University Buildings

UCLA’s Hedrick Study combines a library, lounge, and dining hall

Johnson Favaro designed the space.


By David Malone, Associate Editor | December 5, 2017
Hedrick Hall East Lounge

Photo Credit: John Ellis

“Students no longer take three scheduled meals a day, preceded or followed by concentrated periods of study,” says Jim Favaro, Principle Architect of UCLA’s new Hedrick Study project. “Young people today want the option of taking meals and studying in fragments of time throughout the day and night.”

It is this idea that drove the design of the Hedrick Study, a modern hybrid of library, lounge, and dining hall on the UCLA campus. The Johnson Favaro-designed space took an existing 22,000-sf food-court-style kitchen and cafeteria in Hedrick and turned it into a more suitable 24-hour space.

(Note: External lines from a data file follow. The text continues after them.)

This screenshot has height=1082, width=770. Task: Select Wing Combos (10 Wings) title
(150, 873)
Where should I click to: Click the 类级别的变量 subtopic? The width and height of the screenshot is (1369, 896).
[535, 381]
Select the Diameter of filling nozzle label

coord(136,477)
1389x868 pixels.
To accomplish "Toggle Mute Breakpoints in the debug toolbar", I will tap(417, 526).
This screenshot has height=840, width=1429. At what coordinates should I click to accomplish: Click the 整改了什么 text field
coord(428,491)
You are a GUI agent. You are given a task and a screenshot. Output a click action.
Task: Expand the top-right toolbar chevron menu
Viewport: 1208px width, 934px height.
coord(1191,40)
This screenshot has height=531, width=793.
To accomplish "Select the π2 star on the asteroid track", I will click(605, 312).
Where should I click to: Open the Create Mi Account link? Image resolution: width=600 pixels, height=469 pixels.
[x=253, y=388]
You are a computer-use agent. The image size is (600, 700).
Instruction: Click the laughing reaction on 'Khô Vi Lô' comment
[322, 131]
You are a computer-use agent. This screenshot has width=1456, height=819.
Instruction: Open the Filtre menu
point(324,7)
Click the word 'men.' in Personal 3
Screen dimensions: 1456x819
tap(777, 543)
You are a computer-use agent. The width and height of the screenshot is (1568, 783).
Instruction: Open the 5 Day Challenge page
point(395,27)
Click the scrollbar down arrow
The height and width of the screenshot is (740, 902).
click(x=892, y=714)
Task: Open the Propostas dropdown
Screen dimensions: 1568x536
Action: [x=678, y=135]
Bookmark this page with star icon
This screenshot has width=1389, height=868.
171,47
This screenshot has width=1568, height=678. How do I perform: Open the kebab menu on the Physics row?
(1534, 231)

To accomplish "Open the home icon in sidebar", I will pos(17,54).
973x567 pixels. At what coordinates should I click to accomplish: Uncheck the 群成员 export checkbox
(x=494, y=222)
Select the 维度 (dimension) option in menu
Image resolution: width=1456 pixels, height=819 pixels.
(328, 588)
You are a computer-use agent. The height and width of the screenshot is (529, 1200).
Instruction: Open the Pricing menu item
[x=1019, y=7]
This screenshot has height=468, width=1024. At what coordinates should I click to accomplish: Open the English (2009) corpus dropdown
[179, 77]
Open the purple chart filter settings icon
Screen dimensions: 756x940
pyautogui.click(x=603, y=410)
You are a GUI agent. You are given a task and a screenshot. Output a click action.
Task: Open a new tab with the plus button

The original kitchen was updated to service all of UCLA’s west campus residences. The remaining 11,000-sf was renovated to include a European-style food hall, a fireplace lounge, a large central reading room, and a quiet study room. Naturally lit lounges and smaller study areas surround all the main areas.

 

Hedrick Hall East Lounge looking NorthPhoto Credit: John Ellis.

 

The central reading room has a custom-printed sunset ceiling and allows students to observe surrounding activity through wall openings while remaining acoustically isolated and conducive to individual study. The separate, midnight-blue quiet study room continues the theme created with the central reading room’s sunset ceiling through the use of a NASA photograph of the universe on the ceiling. On the north side of the central reading room, wrapped in full height black chalkboard walls, is the fireside lounge.

On the east side of the reading room is the main lounge. Modeled after a hotel lobby, the main lounge faces out onto gardens and provides group seating, individual seating, reading tables, and study carrels. Group study rooms are located along the south wall. The west side of the reading room has three 20-foot-long community tables at bar height.

The space is the result of an amalgamation of design inspirations: hipster hotels, steampunk, and the maker movement; traditional university libraries like UCLA’s Powell Library an Harvard’s Widener; and the Italian rosticceria, French boulangerie, English pub, and American delicatessen.